By: | Post date: 2016-06-15 | Comments: No Comments
Posted in categories: General Language, Linguistics

I’m saying the same thing as JJ Hantsch, but with different emphasis.

Is there a tendency for languages to gain or lose complex clusters over time? Both, but with different causes. Languages lose complex clusters through various processes of phonotactic simplification. Languages gain complex clusters through dropping vowels [EDIT: or adding consonants for ease of pronunciation: Epenthesis].

The gaining of clusters is pretty random, because unaccented vowels can drop out anywhere.

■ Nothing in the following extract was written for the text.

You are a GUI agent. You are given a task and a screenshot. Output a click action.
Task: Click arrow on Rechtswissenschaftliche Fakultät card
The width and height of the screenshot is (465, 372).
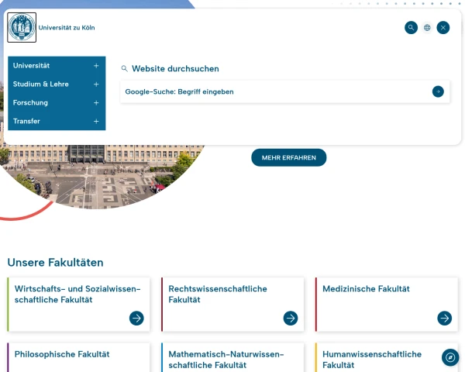point(291,318)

Northern Greek dropped all unstressed high vowels, and all of a sudden had to deal with clusters like piðo > pðo “I jump” or mikros > mkros “small”. (At least some variants have dealt with it by epenthesis: imkros. Because mkros NCCVC is an unusual cluster, at least with the NC not being homorganic.)

The simplifications are not fully predictable: for example, Tsakonian has pummelled Greek clusters into CV, with unusual shifts like st > tʰ and tr > tʃ. But yes, I think we can say there is a tendency towards CV in language; it’s just a gradual, random, piecemeal, and easily disrupted tendency—to the extent that it’s not much of a tendency.

Do syllable templates change, as in languages going from CCCVCCC to CV? They can; Tsakonian did. And they can go the other way too, as Northern Greek did.

That’s why dialectology is awesome btw. You get to see multiple outcomes from the single starting point.